---------- Data to examine
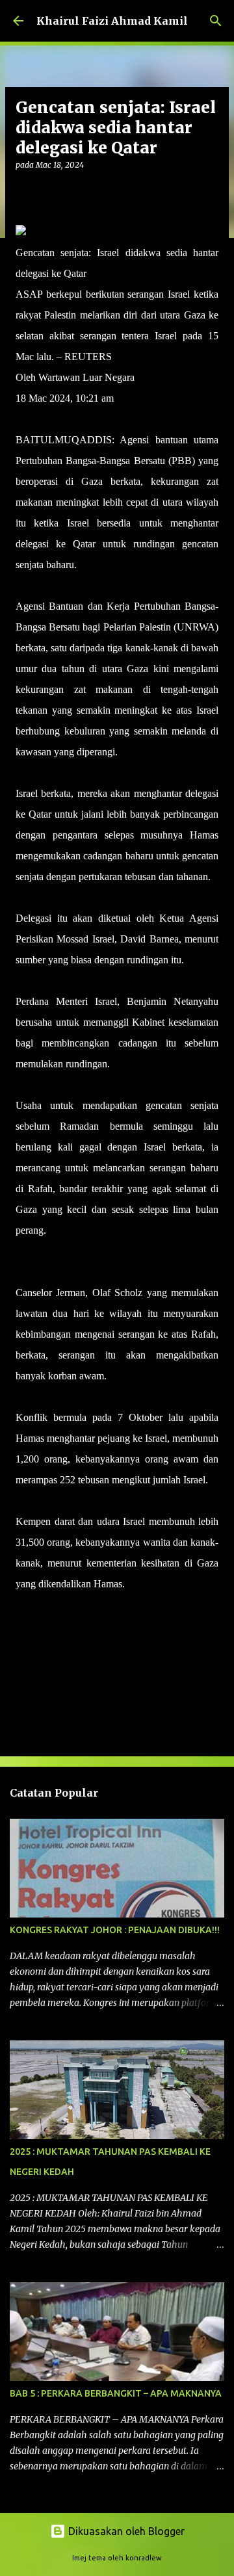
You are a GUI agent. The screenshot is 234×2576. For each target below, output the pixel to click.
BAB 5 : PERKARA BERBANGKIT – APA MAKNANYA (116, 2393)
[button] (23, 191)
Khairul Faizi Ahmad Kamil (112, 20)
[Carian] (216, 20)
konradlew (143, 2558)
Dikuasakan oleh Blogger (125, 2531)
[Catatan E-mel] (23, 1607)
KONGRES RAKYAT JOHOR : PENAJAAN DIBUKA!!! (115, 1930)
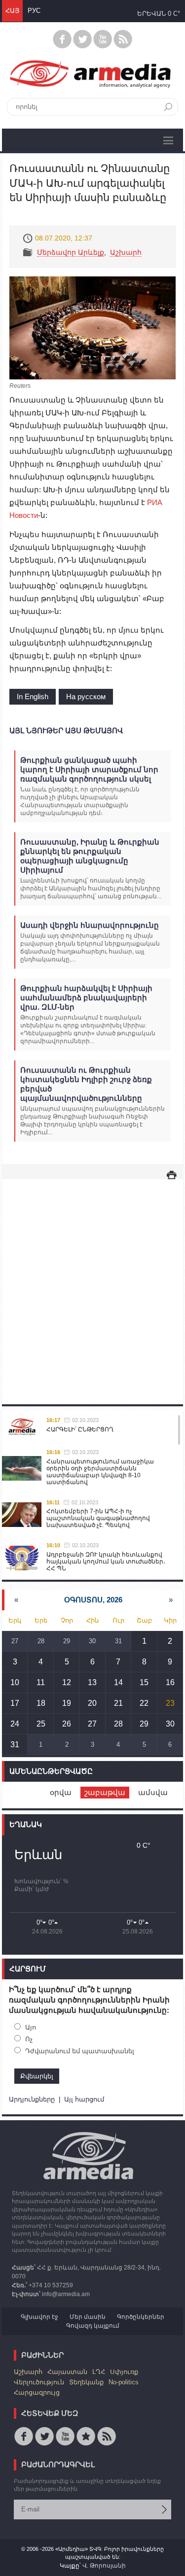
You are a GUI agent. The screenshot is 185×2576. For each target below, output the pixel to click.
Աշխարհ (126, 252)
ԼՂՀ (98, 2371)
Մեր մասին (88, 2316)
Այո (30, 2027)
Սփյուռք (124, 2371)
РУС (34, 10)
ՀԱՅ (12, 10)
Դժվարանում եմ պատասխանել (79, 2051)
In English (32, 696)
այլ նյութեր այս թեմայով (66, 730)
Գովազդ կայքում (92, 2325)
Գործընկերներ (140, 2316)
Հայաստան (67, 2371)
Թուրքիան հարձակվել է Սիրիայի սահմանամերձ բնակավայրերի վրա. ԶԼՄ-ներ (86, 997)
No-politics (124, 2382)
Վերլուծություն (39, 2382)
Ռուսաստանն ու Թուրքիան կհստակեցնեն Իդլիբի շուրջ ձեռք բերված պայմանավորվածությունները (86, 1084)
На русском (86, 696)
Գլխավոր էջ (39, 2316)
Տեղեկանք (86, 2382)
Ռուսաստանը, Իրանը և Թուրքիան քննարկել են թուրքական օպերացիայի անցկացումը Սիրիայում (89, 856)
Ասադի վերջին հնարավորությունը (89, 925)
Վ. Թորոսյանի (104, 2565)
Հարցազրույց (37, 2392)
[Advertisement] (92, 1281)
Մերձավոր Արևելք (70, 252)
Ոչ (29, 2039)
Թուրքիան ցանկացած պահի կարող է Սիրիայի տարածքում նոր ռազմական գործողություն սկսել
--------------------
Goal of the exercise
Omit the pictures, then output every record exactly as given.

Exercise output
You are a GUI agent. The screenshot is 234×2576. For each target below, output the pixel to click.
BAB 5 : PERKARA BERBANGKIT – APA MAKNANYA (116, 2393)
[button] (23, 191)
Khairul Faizi Ahmad Kamil (112, 20)
[Carian] (216, 20)
konradlew (143, 2558)
Dikuasakan oleh Blogger (125, 2531)
[Catatan E-mel] (23, 1607)
KONGRES RAKYAT JOHOR : PENAJAAN DIBUKA!!! (115, 1930)
You are a GUI agent. The screenshot is 185×2576. For each target below, output the pixel to click.
Աշխարհ (126, 252)
ԼՂՀ (98, 2371)
Մեր մասին (88, 2316)
Այո (30, 2027)
Սփյուռք (124, 2371)
РУС (34, 10)
ՀԱՅ (12, 10)
Դժվարանում եմ պատասխանել (79, 2051)
In English (32, 696)
այլ նյութեր այս թեմայով (66, 730)
Գովազդ կայքում (92, 2325)
Գործընկերներ (140, 2316)
Հայաստան (67, 2371)
Թուրքիան հարձակվել է Սիրիայի սահմանամերձ բնակավայրերի վրա. ԶԼՄ-ներ (86, 997)
No-politics (124, 2382)
Վերլուծություն (39, 2382)
Ռուսաստանն ու Թուրքիան կհստակեցնեն Իդլիբի շուրջ ձեռք բերված պայմանավորվածությունները (86, 1084)
На русском (86, 696)
Գլխավոր էջ (39, 2316)
Տեղեկանք (86, 2382)
Ռուսաստանը, Իրանը և Թուրքիան քննարկել են թուրքական օպերացիայի անցկացումը Սիրիայում (89, 856)
Ասադի վերջին հնարավորությունը (89, 925)
Վ. Թորոսյանի (104, 2565)
Հարցազրույց (37, 2392)
[Advertisement] (92, 1281)
Մերձավոր Արևելք (70, 252)
Ոչ (29, 2039)
Թուրքիան ցանկացած պահի կարող է Սիրիայի տարածքում նոր ռազմական գործողություն սկսել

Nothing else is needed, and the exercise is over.